Thomann On Prohibition
Editor Argus:- The following brief extract from Mr. Thomann's work on the effects of intemperance, I think, is especially pertinent to the present discussion of the local option question with with your permission, I will here lay it before your readers:
"In dealing with this question, lawmakers should bear in mind that the use of intoxicants is not a vice, but a perfectly proper enjoyment of great physical, intellectual and moral benefit to the individual, and of inestimable ethical and material advantage t' society; that the abuse of inebriating liquors is a vice, and that. while society is warranted in protecting itself against the effects of inebriety, the method of such protection should not in the least affect the liberty of action of the drinker, but should hold the drunkard responsible, not, indeed, for drinking to excess, but for such harm as he may do to others. The wise law-maker should also consider that all laws aimed at the proper use of intoxicants are unjust, because detrimental to the happiness and well-being of the majority; that they are immoral, because they create a host of law-breakers. corrupt morals, aggravate the evils of intemperance by driving the people to the use of ardent spirits, and by placing the drinker in circumstances which inevitable lead to excesses; that they are tyrannical, because they infringe upon the personal liberty of all; that they are economically pernicious, because they aim to destroy many branches of industry and agriculture, in which enormous sums of money are invested, and upon which thousands of skilled and unskilled laborers depend for a livelihood; and, finally, that they are socially dangerous, inasmuch as they do away with many opportunities for recreation and popular amusement, and thus destroy the very means by which social advancement and refinement can be effected.

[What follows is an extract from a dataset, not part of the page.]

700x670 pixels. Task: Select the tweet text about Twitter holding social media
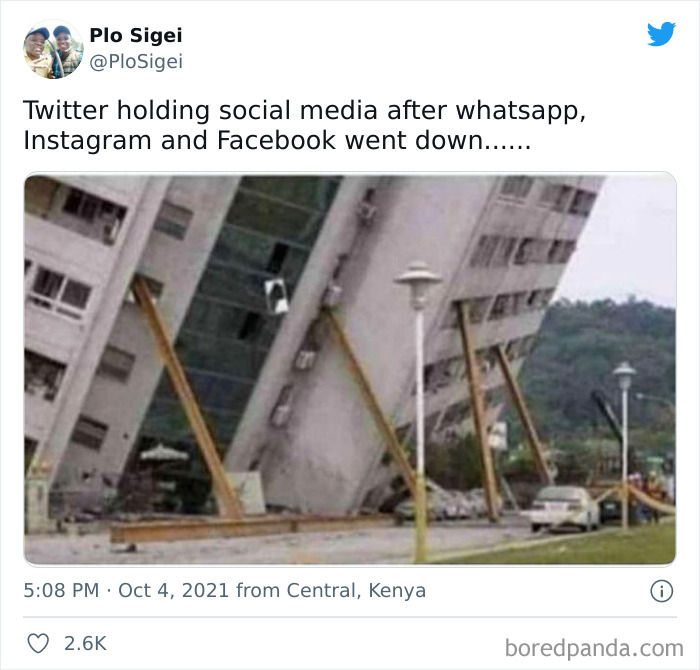point(304,125)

"The discrimination between use and abuse, drinker and drunkard, should determine the character and scope of the laws for the regulation of the liquor traffic; for if it be perfectly honorable and legitimate to drink intoxicants, it must of necessity be honorable and legitimate to sell them; hence, it is unjust to the last degree to place the upright, law-abiding citizens, who sell distilled or fermented liquors, on the same legal footing with the proprietors of disreputable drinking places. The evil influence of disreputable resorts upon the safety and morality of society cannot be paralysed by declaring the whole traffic to be dishonorable, nor will it meet the ends of justice and the requirements of society to persecute the innocent on the pretense of restraining the guilty. Experience teaches us that such a course invariably injures the honorable dealer, while it positively benefits the guilty, and consequently aggravates the evils against which it is alleged to be directed. The fiscal policy in reference to the sale of intoxicating drinks should be so regulated as to promote temperate drinking habits and diminish drunkenness, and this, as we have shown by scores of examples, can be accomplished by favoring all the milder intoxicants, without, however, placing unreasonable restrictions upon the sale of ardent liquors. Under the operations of such laws temperance will flourish without other external aid than that, which may be expected from the influence of good examples and the power of moral suasion."